++++ Données ++++
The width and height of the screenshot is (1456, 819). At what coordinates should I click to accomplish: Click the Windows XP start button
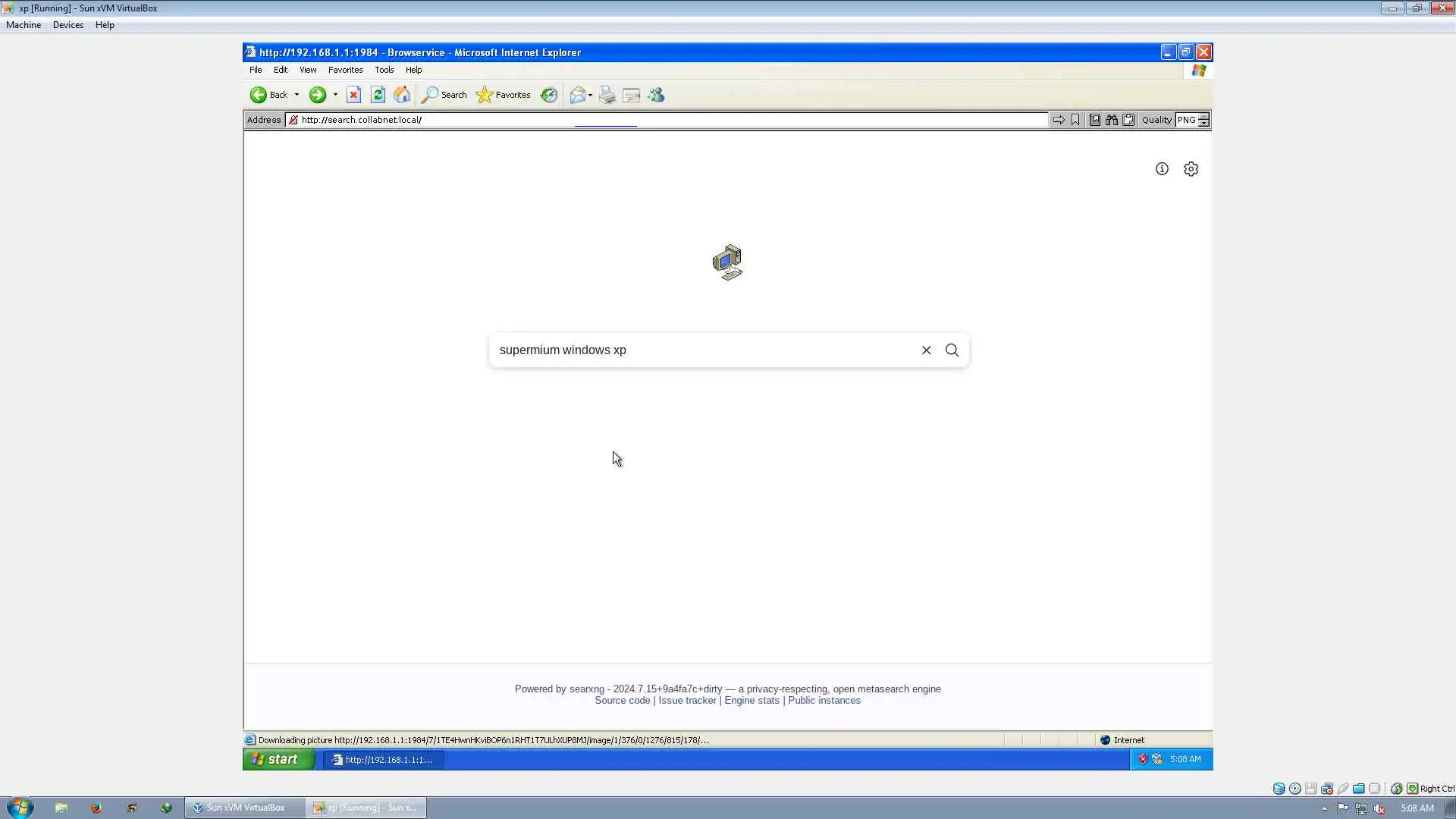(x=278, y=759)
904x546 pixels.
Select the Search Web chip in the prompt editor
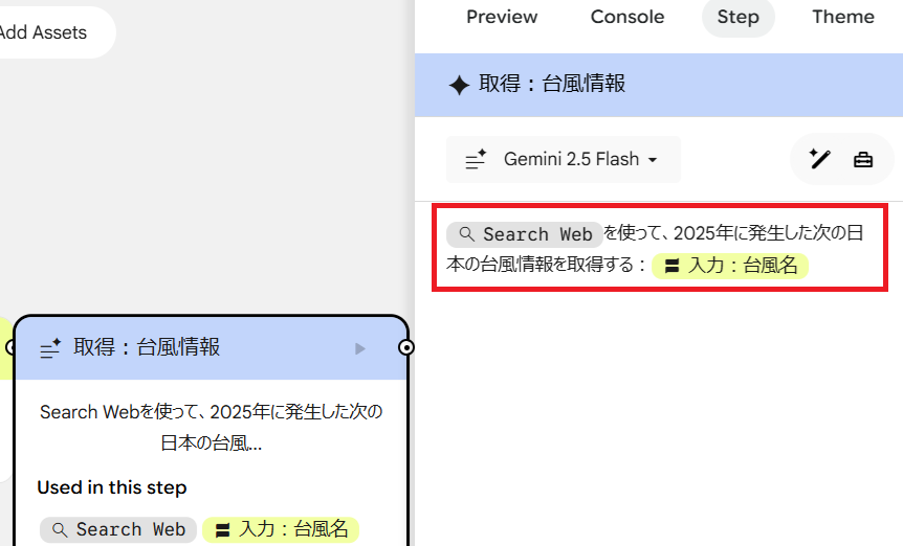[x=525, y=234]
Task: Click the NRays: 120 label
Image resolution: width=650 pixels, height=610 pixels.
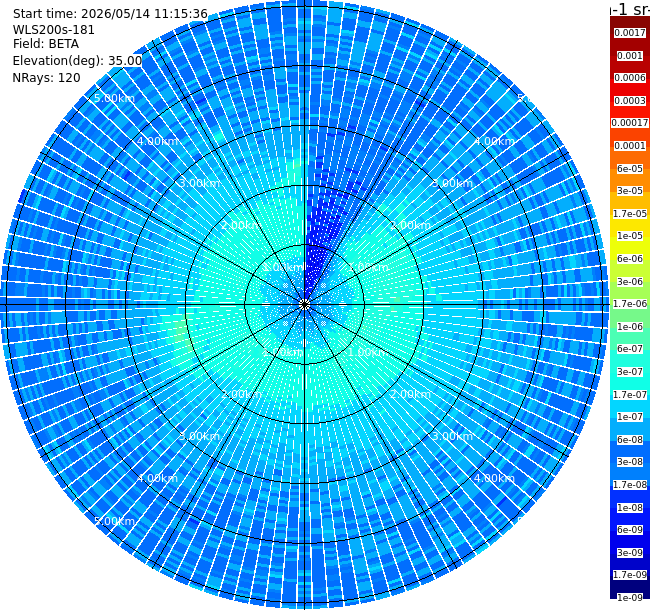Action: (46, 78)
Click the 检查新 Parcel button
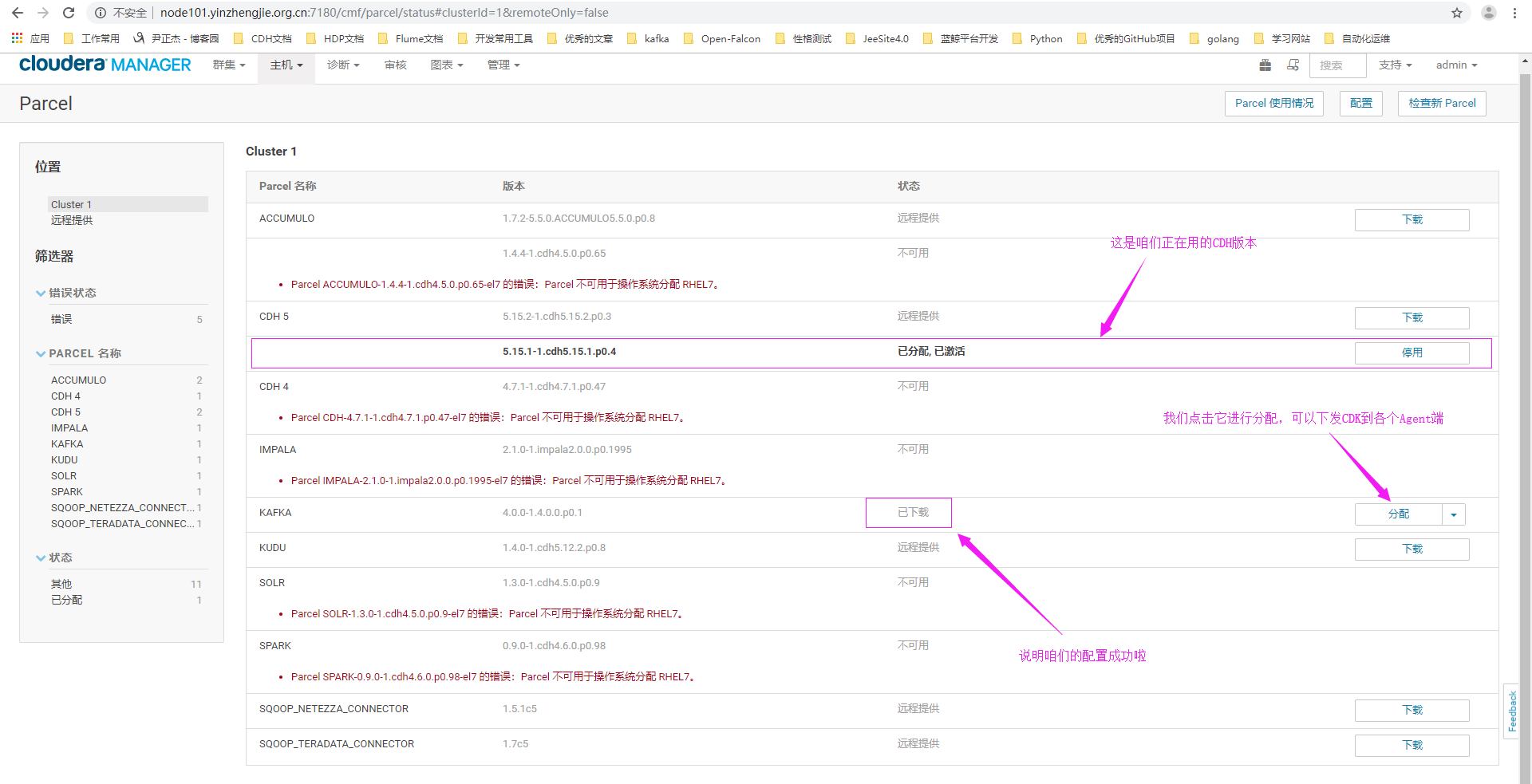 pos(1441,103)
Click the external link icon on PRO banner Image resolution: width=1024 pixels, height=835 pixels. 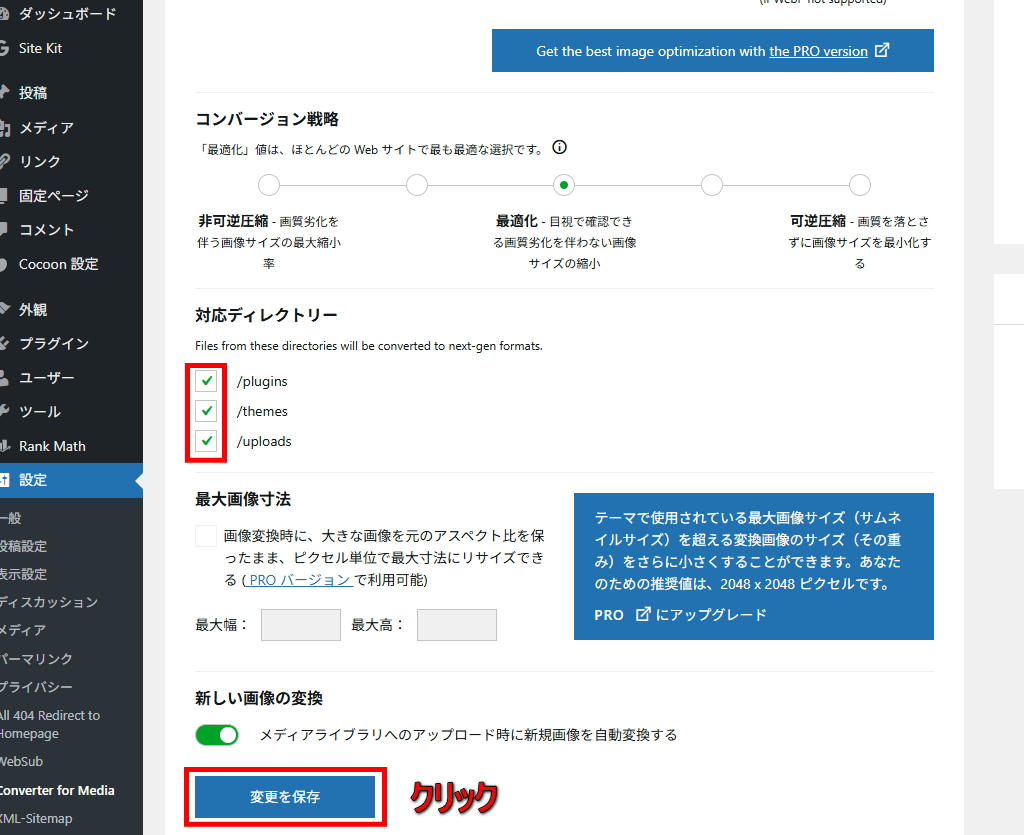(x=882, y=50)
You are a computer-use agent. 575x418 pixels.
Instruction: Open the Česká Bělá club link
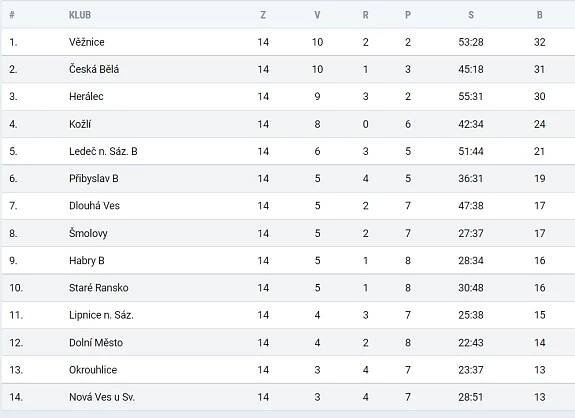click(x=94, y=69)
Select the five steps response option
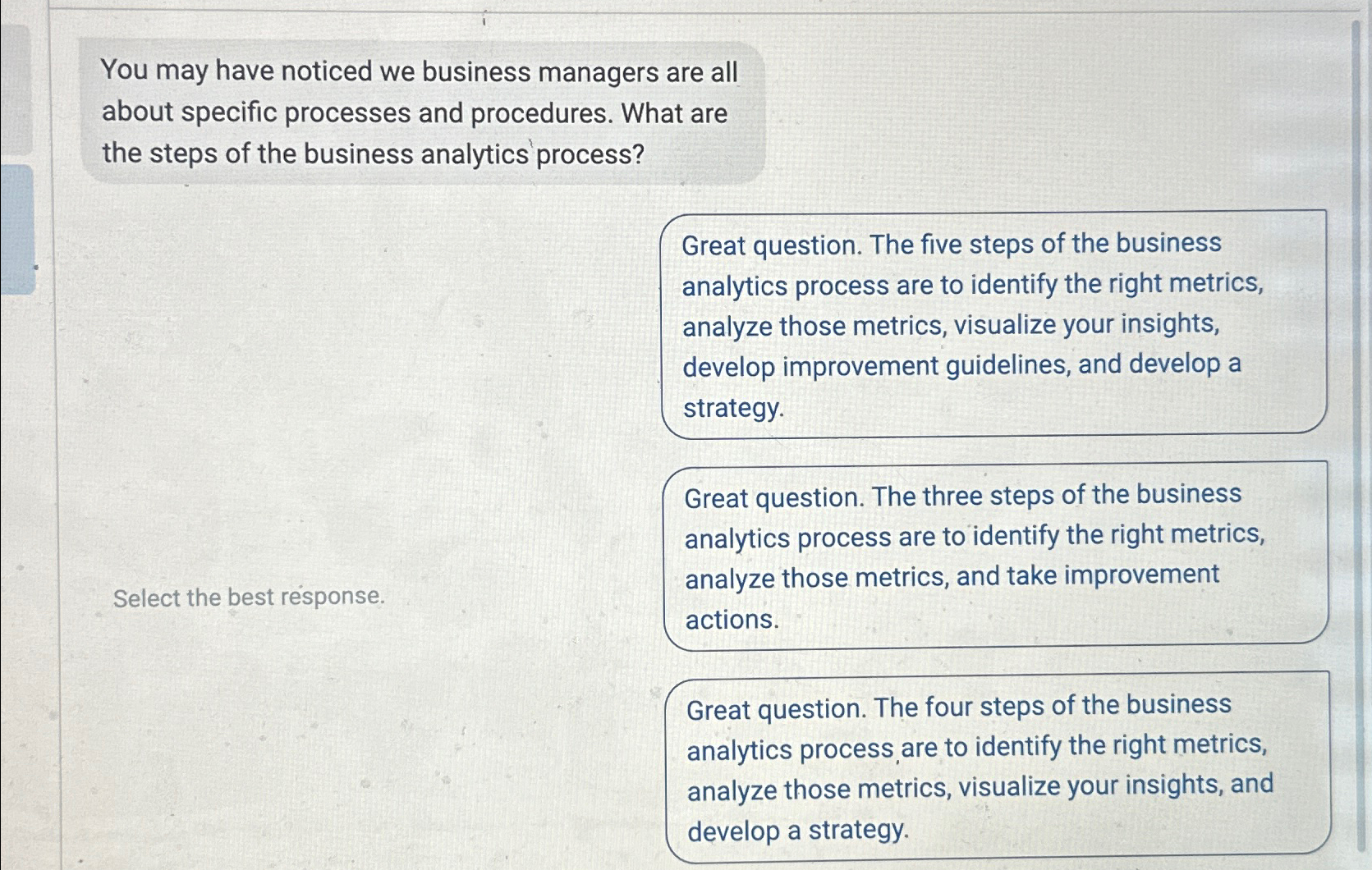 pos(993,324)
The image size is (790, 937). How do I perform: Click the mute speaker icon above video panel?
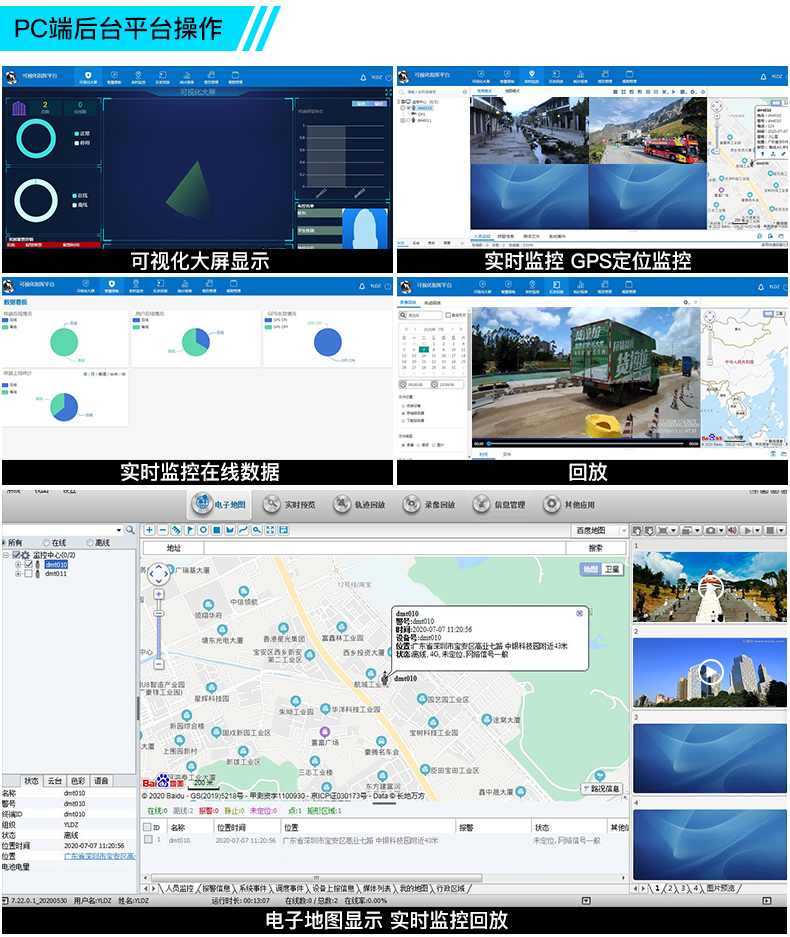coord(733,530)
++++
[Tâche] Du début des données jusqu'à la ligne contenant « [x=525, y=234] » incluse, remplacez « Search Web » par « Search Images » et recopiez ces lignes sans aucune autre modification, images exclues.

[Corrigé]
The width and height of the screenshot is (1456, 819). At what coordinates should I click to accomplish: Click the Windows XP start button
(x=278, y=759)
904x546 pixels.
Select the Search Images chip in the prompt editor
[x=525, y=234]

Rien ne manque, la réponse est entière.